Exercise directions: Reproduce all the entries precisely.

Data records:
- - - -
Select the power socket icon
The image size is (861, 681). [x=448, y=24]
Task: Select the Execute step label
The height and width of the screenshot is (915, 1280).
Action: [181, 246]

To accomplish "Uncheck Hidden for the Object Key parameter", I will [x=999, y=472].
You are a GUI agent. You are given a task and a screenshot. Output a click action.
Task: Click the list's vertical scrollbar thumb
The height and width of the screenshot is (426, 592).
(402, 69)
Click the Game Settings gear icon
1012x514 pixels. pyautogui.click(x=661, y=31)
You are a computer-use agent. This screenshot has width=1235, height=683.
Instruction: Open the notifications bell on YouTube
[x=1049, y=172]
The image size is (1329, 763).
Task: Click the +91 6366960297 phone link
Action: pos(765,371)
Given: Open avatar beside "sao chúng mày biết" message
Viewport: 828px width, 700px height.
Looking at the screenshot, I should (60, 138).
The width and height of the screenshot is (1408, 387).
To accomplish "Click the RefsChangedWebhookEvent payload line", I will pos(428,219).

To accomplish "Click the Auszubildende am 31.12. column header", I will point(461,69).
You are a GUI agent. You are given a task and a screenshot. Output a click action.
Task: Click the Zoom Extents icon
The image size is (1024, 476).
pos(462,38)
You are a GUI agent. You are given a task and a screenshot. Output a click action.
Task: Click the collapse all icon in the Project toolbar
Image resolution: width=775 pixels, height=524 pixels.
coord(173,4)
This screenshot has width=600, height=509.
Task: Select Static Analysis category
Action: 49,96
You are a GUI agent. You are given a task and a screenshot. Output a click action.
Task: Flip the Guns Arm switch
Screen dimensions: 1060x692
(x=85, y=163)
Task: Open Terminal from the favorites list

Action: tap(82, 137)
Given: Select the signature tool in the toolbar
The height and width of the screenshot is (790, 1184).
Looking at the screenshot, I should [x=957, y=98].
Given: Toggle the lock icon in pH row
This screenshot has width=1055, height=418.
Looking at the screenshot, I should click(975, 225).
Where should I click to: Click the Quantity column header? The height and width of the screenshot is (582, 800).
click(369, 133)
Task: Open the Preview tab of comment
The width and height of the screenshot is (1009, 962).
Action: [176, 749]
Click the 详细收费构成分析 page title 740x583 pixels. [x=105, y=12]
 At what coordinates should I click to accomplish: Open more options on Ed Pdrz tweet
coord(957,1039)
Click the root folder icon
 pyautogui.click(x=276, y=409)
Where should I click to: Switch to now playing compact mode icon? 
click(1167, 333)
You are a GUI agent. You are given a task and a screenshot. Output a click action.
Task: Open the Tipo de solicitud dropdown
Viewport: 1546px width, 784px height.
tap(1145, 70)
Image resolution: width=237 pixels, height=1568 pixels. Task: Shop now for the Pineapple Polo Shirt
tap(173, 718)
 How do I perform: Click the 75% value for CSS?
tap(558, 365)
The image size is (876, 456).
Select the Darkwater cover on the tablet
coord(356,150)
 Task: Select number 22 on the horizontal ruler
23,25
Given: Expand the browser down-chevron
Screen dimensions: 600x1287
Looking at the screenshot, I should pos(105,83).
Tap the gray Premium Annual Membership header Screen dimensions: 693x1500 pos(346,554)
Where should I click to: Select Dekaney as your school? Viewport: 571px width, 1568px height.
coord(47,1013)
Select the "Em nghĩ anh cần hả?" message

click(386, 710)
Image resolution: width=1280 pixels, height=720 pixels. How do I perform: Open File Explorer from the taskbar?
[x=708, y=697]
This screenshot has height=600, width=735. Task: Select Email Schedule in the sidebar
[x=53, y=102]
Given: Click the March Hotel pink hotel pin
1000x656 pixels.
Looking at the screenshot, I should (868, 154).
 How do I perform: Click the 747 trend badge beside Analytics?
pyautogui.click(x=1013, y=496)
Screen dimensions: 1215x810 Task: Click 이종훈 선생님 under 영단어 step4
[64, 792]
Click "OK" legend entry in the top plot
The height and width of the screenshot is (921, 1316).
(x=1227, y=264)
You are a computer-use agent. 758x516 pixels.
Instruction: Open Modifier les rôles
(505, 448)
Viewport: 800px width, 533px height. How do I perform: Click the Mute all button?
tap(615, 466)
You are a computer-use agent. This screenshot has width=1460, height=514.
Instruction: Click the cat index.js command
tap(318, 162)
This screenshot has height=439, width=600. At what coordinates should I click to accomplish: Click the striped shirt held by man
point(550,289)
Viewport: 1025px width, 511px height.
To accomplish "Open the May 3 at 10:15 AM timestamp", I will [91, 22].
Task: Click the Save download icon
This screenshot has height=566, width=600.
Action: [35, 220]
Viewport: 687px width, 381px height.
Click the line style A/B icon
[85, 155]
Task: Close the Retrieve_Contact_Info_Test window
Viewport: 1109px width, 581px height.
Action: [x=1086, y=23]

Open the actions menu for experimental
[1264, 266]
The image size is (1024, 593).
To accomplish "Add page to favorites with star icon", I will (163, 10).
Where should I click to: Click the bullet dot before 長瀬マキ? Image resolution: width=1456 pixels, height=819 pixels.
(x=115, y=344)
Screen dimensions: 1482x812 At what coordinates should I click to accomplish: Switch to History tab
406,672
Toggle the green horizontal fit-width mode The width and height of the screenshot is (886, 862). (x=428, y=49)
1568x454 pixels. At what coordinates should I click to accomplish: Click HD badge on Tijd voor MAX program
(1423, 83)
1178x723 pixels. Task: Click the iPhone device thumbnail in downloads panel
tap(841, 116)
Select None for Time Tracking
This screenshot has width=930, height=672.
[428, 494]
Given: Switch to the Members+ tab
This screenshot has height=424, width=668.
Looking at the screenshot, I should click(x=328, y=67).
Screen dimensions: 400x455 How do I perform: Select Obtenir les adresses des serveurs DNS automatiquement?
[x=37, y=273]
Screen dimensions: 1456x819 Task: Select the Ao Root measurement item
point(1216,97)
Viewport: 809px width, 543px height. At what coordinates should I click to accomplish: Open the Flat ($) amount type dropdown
- - - -
Output of the exercise:
Select the power socket icon
The image size is (861, 681). [x=448, y=24]
Task: Select the Execute step label
The height and width of the screenshot is (915, 1280).
Action: [181, 246]

To accomplish "Uncheck Hidden for the Object Key parameter", I will [x=999, y=472].
You are a GUI agent. You are given a task and a screenshot. Output a click action.
Task: Click the list's vertical scrollbar thumb
The height and width of the screenshot is (426, 592).
(402, 69)
Click the Game Settings gear icon
1012x514 pixels. pyautogui.click(x=661, y=31)
You are a computer-use agent. This screenshot has width=1235, height=683.
Instruction: Open the notifications bell on YouTube
[x=1049, y=172]
The image size is (1329, 763).
Task: Click the +91 6366960297 phone link
Action: pos(765,371)
Given: Open avatar beside "sao chúng mày biết" message
Viewport: 828px width, 700px height.
Looking at the screenshot, I should (60, 138).
The width and height of the screenshot is (1408, 387).
To accomplish "Click the RefsChangedWebhookEvent payload line", I will pos(428,219).

To accomplish "Click the Auszubildende am 31.12. column header", I will point(461,69).
You are a GUI agent. You are given a task and a screenshot. Output a click action.
Task: Click the Zoom Extents icon
The image size is (1024, 476).
pos(462,38)
You are a GUI agent. You are given a task and a screenshot. Output a click action.
Task: Click the collapse all icon in the Project toolbar
Image resolution: width=775 pixels, height=524 pixels.
coord(173,4)
This screenshot has width=600, height=509.
Task: Select Static Analysis category
Action: 49,96
You are a GUI agent. You are given a task and a screenshot. Output a click action.
Task: Flip the Guns Arm switch
Screen dimensions: 1060x692
(x=85, y=163)
Task: Open Terminal from the favorites list

Action: tap(82, 137)
Given: Select the signature tool in the toolbar
The height and width of the screenshot is (790, 1184).
Looking at the screenshot, I should [x=957, y=98].
Given: Toggle the lock icon in pH row
This screenshot has width=1055, height=418.
Looking at the screenshot, I should click(975, 225).
Where should I click to: Click the Quantity column header? The height and width of the screenshot is (582, 800).
click(369, 133)
Task: Open the Preview tab of comment
The width and height of the screenshot is (1009, 962).
Action: [176, 749]
Click the 详细收费构成分析 page title 740x583 pixels. [x=105, y=12]
 At what coordinates should I click to accomplish: Open more options on Ed Pdrz tweet
coord(957,1039)
Click the root folder icon
 pyautogui.click(x=276, y=409)
Where should I click to: Switch to now playing compact mode icon? 
click(1167, 333)
You are a GUI agent. You are given a task and a screenshot. Output a click action.
Task: Open the Tipo de solicitud dropdown
Viewport: 1546px width, 784px height.
tap(1145, 70)
Image resolution: width=237 pixels, height=1568 pixels. Task: Shop now for the Pineapple Polo Shirt
tap(173, 718)
 How do I perform: Click the 75% value for CSS?
tap(558, 365)
The image size is (876, 456).
Select the Darkwater cover on the tablet
coord(356,150)
 Task: Select number 22 on the horizontal ruler
23,25
Given: Expand the browser down-chevron
Screen dimensions: 600x1287
Looking at the screenshot, I should pos(105,83).
Tap the gray Premium Annual Membership header Screen dimensions: 693x1500 pos(346,554)
Where should I click to: Select Dekaney as your school? Viewport: 571px width, 1568px height.
coord(47,1013)
Select the "Em nghĩ anh cần hả?" message

click(386, 710)
Image resolution: width=1280 pixels, height=720 pixels. How do I perform: Open File Explorer from the taskbar?
[x=708, y=697]
This screenshot has height=600, width=735. Task: Select Email Schedule in the sidebar
[x=53, y=102]
Given: Click the March Hotel pink hotel pin
1000x656 pixels.
Looking at the screenshot, I should (868, 154).
 How do I perform: Click the 747 trend badge beside Analytics?
pyautogui.click(x=1013, y=496)
Screen dimensions: 1215x810 Task: Click 이종훈 선생님 under 영단어 step4
[64, 792]
Click "OK" legend entry in the top plot
The height and width of the screenshot is (921, 1316).
(x=1227, y=264)
You are a computer-use agent. 758x516 pixels.
Instruction: Open Modifier les rôles
(505, 448)
Viewport: 800px width, 533px height. How do I perform: Click the Mute all button?
tap(615, 466)
You are a computer-use agent. This screenshot has width=1460, height=514.
Instruction: Click the cat index.js command
tap(318, 162)
This screenshot has height=439, width=600. At what coordinates should I click to accomplish: Click the striped shirt held by man
point(550,289)
Viewport: 1025px width, 511px height.
To accomplish "Open the May 3 at 10:15 AM timestamp", I will [91, 22].
Task: Click the Save download icon
This screenshot has height=566, width=600.
Action: [35, 220]
Viewport: 687px width, 381px height.
Click the line style A/B icon
[85, 155]
Task: Close the Retrieve_Contact_Info_Test window
Viewport: 1109px width, 581px height.
Action: [x=1086, y=23]

Open the actions menu for experimental
[1264, 266]
The image size is (1024, 593).
To accomplish "Add page to favorites with star icon", I will (163, 10).
Where should I click to: Click the bullet dot before 長瀬マキ? Image resolution: width=1456 pixels, height=819 pixels.
(x=115, y=344)
Screen dimensions: 1482x812 At what coordinates should I click to accomplish: Switch to History tab
406,672
Toggle the green horizontal fit-width mode The width and height of the screenshot is (886, 862). (x=428, y=49)
1568x454 pixels. At what coordinates should I click to accomplish: Click HD badge on Tijd voor MAX program
(1423, 83)
1178x723 pixels. Task: Click the iPhone device thumbnail in downloads panel
tap(841, 116)
Select None for Time Tracking
This screenshot has width=930, height=672.
[428, 494]
Given: Switch to the Members+ tab
This screenshot has height=424, width=668.
Looking at the screenshot, I should click(x=328, y=67).
Screen dimensions: 400x455 How do I perform: Select Obtenir les adresses des serveurs DNS automatiquement?
[x=37, y=273]
Screen dimensions: 1456x819 Task: Select the Ao Root measurement item
point(1216,97)
Viewport: 809px width, 543px height. At what coordinates should I click to accomplish: Open the Flat ($) amount type dropdown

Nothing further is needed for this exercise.